Further, in the above-described embodiment, the vapor pressure correction value ΔP _F is obtained based on the equation (17) in which the first-order delay is ignored,
Actually, the used vapor pressure correction value ΔP _TF having a dynamic characteristic is calculated and used by an expression including the first-order delay as shown in the following expression.

However, S _S0 : Initial value of machine speed V _S.

[Effects of the Invention] As described above, according to the present invention, when a brand or the like is changed, the control in a steady state before and after the brand or the like is changed is maintained in a stable state, and the corresponding It is possible to automatically change the control contents of the process so that inconveniences such as overdrying and overwetting of the paper and accidents of cutting the paper do not occur.

[Brief description of drawings]

FIG. 1 is a block diagram showing an embodiment of a paper machine controller according to the present invention, and FIGS. 2 (a) to (f) are schematic diagrams showing the results of simulations carried out to explain the same embodiment. FIG. 3 is a schematic diagram for explaining the characteristics of a general paper machine, FIG. 4 is a side view showing details of a dryer section used in a dryer process, and FIG. 5 is a schematic diagram for explaining each dead time. Is. 2 ... Prediction unit (disturbance suppression control device) 3 ... Control amount calculation unit (target tracking control device) 4 ... Control unit (vapor pressure command value synthesis device)

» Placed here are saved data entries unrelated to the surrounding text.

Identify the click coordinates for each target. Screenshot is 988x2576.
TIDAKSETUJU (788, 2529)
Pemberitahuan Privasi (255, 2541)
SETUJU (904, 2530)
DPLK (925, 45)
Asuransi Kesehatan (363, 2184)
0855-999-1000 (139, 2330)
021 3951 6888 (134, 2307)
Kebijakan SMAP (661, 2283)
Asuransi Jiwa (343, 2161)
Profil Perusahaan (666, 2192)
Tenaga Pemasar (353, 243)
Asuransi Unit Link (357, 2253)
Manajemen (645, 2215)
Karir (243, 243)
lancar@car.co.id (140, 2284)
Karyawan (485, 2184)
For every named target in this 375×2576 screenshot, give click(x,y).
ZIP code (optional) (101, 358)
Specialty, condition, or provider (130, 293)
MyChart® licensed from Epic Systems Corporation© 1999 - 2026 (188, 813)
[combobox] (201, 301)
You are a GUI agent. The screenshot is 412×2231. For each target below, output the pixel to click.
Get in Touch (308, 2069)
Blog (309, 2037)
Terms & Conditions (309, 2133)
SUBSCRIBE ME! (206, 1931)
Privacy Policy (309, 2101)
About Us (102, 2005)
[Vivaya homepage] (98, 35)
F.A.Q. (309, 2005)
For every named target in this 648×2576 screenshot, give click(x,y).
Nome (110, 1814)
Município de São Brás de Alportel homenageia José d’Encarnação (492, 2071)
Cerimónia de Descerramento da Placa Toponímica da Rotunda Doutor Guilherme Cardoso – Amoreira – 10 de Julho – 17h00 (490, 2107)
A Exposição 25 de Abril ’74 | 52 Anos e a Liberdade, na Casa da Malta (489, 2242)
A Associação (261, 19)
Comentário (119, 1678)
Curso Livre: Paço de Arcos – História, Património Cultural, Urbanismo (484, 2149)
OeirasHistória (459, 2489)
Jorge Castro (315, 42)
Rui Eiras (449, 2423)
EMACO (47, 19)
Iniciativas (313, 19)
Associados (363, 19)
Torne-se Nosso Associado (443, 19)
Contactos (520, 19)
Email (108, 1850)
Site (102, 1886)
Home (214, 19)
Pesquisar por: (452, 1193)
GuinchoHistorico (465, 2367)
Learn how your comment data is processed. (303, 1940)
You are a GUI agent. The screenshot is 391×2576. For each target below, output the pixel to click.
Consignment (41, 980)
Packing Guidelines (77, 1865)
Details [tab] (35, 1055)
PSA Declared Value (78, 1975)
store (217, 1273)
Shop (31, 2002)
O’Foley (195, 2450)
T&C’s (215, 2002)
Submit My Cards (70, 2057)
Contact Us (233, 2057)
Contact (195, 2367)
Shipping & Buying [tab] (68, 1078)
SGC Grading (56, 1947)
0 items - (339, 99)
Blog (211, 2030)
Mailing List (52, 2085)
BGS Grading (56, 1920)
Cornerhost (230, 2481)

 ─────────────────────────────────────────────────── ─── Continuation of the front page (72) Inventor Akira Yamaguchi, Aomori Prefecture, Hachinohe City, Oji, 3rd Aomori Valley, Aomori Yachi, Mitsubishi Paper Mills, Ltd. (72) Inventor, Hiroaki Kobayashi, Hachinohe City, Aomori, Aomori Valley, 3rd Aomori Valley Mitsubishi Paper Mills, Ltd. Hachinohe Mill (72) Inventor Minoru Taniguchi, Aomori, Aomori, Aomori Prefecture, No. 3 Aomori Yachi No. 3 Mitsubishi Paper Mills, Hachinohe Mill (72) Hashimoto Nobuaki, Hachinohe, Aomori, Aomori Valley, Aomori Valley Address Mitsubishi Paper Mills, Ltd. Hachinohe Mill (56) References JP-A-55-116894 (JP, A) JP-A-55-84495 (JP, A)

Claims (1)

[Claims] 1. The flow rate of seeds changed due to a change in brand,
An absolute dry basis weight observer that predicts and calculates the variation in absolute dry basis weight at the entrance of the dryer unit based on each change in clay flow rate and machine speed, and the predicted calculated absolute dry basis weight change and the machine speed. A disturbance suppression control device that generates a dryer vapor pressure correction value that cancels the moisture content in the paper caused by the brand change from the change amount, the amount of returned moisture content in the paper measured at the dryer outlet, and the target moisture content in the paper. Target value tracking control device that generates a dryer vapor pressure command value to match the above, and when the brand is changed, the dryer vapor pressure correction value that is the output of the disturbance suppression device and the dryer vapor pressure command that is the output of the target value tracking control device And a vapor pressure command value synthesizing unit for synthesizing the value with the steam pressure command value synthesizing unit, and supplying the same to the dryer unit.